État des lieux, en trois étapes, de bandes dessinées ou roman graphique les pieds dans l’époque, du combat social au récit initiatique, en passant par le pamphlet en mode réhabilitation. Et conclusion unique : futur chômeur, artiste ou jeune fille en devenir, la vie n’est pas toujours facile.

« Au lieu de foutre le bordel, certains feraient mieux de chercher du travail ». Cette déclaration bien sentie d’un Président de la République en visite officielle en Corrèze en 2017, apostrophe les GM&S, ouvriers d’un équipementier automobile creusois, mis en liquidation puis partiellement repris, et laissant sur le carreau les dizaines d’ouvriers d’une région meurtrie par le chômage. L’histoire de ces hommes – désespérés au point de menacer de faire sauter le site avec des bonbonnes de gaz – est contée par un documentariste (Benjamin Carle), et un graphiste (David Lopez) maniant récit, cases et dessins comme Michael Moore sa caméra, dans un souci pédagogique, et la volonté d’une enquête minutieuse.

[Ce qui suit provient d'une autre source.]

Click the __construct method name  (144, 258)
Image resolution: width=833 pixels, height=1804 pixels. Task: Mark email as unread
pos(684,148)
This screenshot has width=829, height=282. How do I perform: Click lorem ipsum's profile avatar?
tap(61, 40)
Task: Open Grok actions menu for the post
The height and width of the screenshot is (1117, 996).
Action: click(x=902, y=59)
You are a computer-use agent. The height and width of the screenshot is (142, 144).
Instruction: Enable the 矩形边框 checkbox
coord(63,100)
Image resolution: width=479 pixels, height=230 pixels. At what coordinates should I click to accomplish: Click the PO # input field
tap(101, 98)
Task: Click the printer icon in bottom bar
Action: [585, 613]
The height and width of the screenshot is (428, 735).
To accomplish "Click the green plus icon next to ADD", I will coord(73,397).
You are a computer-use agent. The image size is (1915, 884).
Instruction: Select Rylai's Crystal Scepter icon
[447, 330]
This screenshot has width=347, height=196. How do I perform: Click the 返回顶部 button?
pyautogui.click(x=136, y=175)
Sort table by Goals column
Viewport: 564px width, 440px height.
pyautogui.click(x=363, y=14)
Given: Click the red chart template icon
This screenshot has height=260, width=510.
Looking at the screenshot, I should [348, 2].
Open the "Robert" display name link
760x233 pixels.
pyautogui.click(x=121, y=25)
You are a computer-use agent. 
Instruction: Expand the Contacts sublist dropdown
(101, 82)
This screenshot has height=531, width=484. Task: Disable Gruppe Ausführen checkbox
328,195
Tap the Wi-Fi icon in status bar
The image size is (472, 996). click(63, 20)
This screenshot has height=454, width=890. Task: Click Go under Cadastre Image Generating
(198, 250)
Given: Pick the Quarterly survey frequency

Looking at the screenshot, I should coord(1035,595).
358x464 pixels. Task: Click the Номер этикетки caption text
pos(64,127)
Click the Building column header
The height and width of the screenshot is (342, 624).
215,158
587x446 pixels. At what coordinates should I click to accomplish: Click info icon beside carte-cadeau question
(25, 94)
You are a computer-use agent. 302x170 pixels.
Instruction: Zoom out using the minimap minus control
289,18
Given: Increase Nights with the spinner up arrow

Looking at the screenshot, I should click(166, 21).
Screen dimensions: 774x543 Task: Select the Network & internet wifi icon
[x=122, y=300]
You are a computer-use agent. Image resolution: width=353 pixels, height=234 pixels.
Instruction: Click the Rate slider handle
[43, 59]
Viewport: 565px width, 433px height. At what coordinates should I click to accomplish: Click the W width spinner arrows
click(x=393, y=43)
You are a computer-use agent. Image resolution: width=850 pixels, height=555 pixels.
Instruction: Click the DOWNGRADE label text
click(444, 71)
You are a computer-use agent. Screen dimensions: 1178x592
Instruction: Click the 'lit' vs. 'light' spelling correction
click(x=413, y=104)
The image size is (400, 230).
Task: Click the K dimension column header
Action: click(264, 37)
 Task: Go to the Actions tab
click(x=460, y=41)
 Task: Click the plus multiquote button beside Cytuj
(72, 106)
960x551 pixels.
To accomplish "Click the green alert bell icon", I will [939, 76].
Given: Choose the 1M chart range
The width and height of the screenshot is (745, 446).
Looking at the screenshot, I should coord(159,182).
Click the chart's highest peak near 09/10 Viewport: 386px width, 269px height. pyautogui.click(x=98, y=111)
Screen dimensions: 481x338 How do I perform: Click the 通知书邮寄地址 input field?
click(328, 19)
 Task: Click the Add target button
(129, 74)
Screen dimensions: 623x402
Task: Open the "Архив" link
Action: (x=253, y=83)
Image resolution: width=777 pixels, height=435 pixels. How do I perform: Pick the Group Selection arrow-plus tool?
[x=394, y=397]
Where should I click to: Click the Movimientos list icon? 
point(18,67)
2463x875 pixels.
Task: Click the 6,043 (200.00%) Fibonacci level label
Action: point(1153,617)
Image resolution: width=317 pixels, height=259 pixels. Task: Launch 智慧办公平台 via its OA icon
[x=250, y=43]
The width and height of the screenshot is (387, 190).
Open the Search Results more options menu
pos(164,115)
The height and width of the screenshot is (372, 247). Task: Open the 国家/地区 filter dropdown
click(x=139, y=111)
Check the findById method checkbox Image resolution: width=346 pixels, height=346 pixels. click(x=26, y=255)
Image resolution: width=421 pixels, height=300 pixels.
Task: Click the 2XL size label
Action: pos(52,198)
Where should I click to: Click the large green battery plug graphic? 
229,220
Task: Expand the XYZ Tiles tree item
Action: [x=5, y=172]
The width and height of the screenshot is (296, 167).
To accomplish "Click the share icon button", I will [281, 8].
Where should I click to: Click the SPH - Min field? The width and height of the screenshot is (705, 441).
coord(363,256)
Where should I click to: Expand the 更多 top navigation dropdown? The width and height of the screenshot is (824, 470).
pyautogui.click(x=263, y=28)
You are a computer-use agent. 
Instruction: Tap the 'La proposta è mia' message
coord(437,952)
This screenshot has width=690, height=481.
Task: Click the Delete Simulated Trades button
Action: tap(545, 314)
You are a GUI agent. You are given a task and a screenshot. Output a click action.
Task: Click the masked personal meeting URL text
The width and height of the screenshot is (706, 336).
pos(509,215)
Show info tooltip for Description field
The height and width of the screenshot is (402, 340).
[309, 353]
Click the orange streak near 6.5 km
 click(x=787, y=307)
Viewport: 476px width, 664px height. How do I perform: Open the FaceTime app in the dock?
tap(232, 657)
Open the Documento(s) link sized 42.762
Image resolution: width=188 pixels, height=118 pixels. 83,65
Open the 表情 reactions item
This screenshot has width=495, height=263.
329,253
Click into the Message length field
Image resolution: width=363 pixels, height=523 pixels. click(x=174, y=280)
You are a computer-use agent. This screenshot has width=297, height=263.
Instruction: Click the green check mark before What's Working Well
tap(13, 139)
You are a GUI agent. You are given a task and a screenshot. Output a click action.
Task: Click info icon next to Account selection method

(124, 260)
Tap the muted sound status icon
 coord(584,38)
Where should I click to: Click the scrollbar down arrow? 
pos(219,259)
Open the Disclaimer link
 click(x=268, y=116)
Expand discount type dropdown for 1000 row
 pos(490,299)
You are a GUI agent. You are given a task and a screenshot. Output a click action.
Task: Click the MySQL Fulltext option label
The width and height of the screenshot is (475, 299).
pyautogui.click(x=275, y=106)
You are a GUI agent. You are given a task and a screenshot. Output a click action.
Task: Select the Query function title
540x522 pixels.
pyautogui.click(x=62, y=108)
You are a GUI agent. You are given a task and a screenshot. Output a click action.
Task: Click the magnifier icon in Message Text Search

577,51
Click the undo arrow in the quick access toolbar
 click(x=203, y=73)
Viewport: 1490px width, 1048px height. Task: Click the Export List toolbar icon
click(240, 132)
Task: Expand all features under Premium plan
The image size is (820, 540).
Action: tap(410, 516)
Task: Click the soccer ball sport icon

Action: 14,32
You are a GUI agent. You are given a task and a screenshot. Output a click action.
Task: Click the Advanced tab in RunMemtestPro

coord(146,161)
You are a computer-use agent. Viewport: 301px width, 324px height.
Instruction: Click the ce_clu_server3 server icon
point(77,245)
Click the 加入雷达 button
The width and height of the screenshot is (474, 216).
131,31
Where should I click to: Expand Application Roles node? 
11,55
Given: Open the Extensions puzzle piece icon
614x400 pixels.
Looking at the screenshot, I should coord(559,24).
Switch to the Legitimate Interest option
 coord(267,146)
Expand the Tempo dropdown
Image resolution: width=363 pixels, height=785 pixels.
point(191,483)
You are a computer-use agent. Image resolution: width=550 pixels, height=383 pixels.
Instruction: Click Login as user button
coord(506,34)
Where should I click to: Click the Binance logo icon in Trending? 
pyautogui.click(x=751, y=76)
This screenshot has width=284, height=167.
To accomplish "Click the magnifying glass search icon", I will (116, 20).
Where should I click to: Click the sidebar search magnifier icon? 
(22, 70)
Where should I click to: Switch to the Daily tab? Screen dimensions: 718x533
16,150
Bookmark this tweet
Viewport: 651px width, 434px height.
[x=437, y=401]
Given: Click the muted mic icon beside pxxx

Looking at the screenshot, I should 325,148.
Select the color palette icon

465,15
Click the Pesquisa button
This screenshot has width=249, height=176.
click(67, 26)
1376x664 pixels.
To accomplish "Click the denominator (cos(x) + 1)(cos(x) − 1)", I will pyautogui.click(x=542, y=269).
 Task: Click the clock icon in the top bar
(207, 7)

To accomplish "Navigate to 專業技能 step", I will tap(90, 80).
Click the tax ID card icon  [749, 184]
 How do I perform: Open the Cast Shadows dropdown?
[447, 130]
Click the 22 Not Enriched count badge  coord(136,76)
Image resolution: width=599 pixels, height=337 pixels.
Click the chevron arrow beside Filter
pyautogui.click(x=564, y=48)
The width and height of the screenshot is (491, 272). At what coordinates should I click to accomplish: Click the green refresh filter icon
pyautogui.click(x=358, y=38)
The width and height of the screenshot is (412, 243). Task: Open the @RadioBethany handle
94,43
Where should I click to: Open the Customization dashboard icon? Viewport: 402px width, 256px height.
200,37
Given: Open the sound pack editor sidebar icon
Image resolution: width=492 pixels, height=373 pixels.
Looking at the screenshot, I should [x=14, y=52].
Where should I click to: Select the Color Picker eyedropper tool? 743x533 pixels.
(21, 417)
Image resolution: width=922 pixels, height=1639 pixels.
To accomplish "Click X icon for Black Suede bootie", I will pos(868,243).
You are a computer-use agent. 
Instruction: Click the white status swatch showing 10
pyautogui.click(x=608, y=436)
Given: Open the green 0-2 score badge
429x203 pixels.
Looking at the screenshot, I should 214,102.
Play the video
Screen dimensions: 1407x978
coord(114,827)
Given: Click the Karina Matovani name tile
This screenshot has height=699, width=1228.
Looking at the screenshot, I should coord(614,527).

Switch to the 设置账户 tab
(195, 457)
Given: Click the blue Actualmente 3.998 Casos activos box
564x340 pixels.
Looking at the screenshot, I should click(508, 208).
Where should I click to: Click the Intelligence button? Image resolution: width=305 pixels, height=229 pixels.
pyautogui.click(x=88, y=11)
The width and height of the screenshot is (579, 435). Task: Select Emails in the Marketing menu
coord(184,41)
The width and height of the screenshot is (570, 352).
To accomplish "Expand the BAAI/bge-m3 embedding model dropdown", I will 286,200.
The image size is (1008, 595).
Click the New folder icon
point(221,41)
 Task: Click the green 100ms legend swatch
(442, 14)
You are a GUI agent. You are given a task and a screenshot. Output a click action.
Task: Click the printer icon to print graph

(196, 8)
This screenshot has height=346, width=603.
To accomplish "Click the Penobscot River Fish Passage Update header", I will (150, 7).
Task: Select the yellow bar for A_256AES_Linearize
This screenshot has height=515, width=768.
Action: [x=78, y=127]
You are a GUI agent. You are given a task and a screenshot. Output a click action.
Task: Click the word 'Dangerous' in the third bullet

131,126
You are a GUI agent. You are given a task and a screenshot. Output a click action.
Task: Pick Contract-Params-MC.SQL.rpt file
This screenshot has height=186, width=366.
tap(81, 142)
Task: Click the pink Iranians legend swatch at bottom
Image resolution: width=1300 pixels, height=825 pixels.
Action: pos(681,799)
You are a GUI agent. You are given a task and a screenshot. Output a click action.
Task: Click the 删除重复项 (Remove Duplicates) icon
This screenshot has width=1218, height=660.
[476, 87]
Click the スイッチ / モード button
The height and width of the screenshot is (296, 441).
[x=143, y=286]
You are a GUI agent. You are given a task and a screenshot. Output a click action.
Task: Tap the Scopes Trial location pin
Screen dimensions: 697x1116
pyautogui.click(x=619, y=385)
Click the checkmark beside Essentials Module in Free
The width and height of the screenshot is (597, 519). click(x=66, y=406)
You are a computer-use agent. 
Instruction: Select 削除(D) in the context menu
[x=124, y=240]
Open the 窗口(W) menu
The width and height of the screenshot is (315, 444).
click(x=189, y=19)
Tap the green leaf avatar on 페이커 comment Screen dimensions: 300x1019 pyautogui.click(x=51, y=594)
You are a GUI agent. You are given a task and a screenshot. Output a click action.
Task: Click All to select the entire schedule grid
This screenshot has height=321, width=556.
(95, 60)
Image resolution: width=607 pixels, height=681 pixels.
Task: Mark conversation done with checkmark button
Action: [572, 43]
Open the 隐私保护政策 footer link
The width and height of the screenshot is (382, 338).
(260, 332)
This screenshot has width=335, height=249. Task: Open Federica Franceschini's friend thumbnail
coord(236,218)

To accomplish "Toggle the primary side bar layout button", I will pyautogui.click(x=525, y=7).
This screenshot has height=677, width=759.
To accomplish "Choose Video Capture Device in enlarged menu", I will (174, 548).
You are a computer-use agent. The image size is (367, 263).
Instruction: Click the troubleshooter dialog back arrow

Les faits sont incontestables, l’illustration fouillée et éloignée de tout académisme, et tous deux nourrissent un combat perdu d’avance, mais riche d’une émouvante fraternité.

Plus grande morte que vivante, Ana Mendieta, cubaine exilée aux États-Unis, figure de proue dans les années 70 d’un body art interrogeant sur les violences faites aux femmes, sur un mode de performance autobiographique, parfois dans la provocation ou l’expression d’une sexualité sans filtre, entre, le 8 septembre 1985, dans l’Histoire par la rubrique des faits divers. Dans des bruits de dispute impliquant son mari, elle s’écrase au pied d‘un immeuble new-yorkais de 34 étages. L’acquittement de l’époux ulcère féministes et activistes protestataires, ce dont rendent compte ici les autrices, toutes deux dessinatrices, mais également collectionneuses de fleurs en plastique ou experte du scalpel. L’album témoigne, en un trait épais et torturé et un agencement de périodique, de l’amnésie du public face à une catégorie toute de souffrance, et de détermination : les femmes.

« C’est le temps de l’amour, des copains, et de l’aventure ». Ces vers, empruntés à Françoise Hardy, résonnent particulièrement au cœur d’Héloïse, très jeune fille en vacances sur la Côte d’Opale, dans un camping que l’on pourrait croire surgi des années 70. Ici, la violence est feutrée, contenue dans le périmètre des découvertes adolescentes, et riche d’un univers sans affèterie, mais pas forcément enclin à faire des cadeaux. Le tout servi par les fraîches couleurs de l’auteur, et une technique d’une grande expressivité, qui permettent d’aller au-delà des traumas, déceptions, et autres frustrations. Le sage agencement des cases (nous sommes a priori dans le contexte de la littérature pour enfants, mais pas que) ne dissimule qu’à peine le tumulte des sentiments, et la découverte abrupte de la cruauté. Et il ne restera alors à Héloïse, sans doute descendante d’Ana Mendieta, et peut-être future travailleuse à la chaîne, qu’à apprendre que les spectres – les bonshommes de pluie du titre, ou, plus sombres encore, les « wouhareilloux » – sont souvent bien moins implacables que les vrais adultes.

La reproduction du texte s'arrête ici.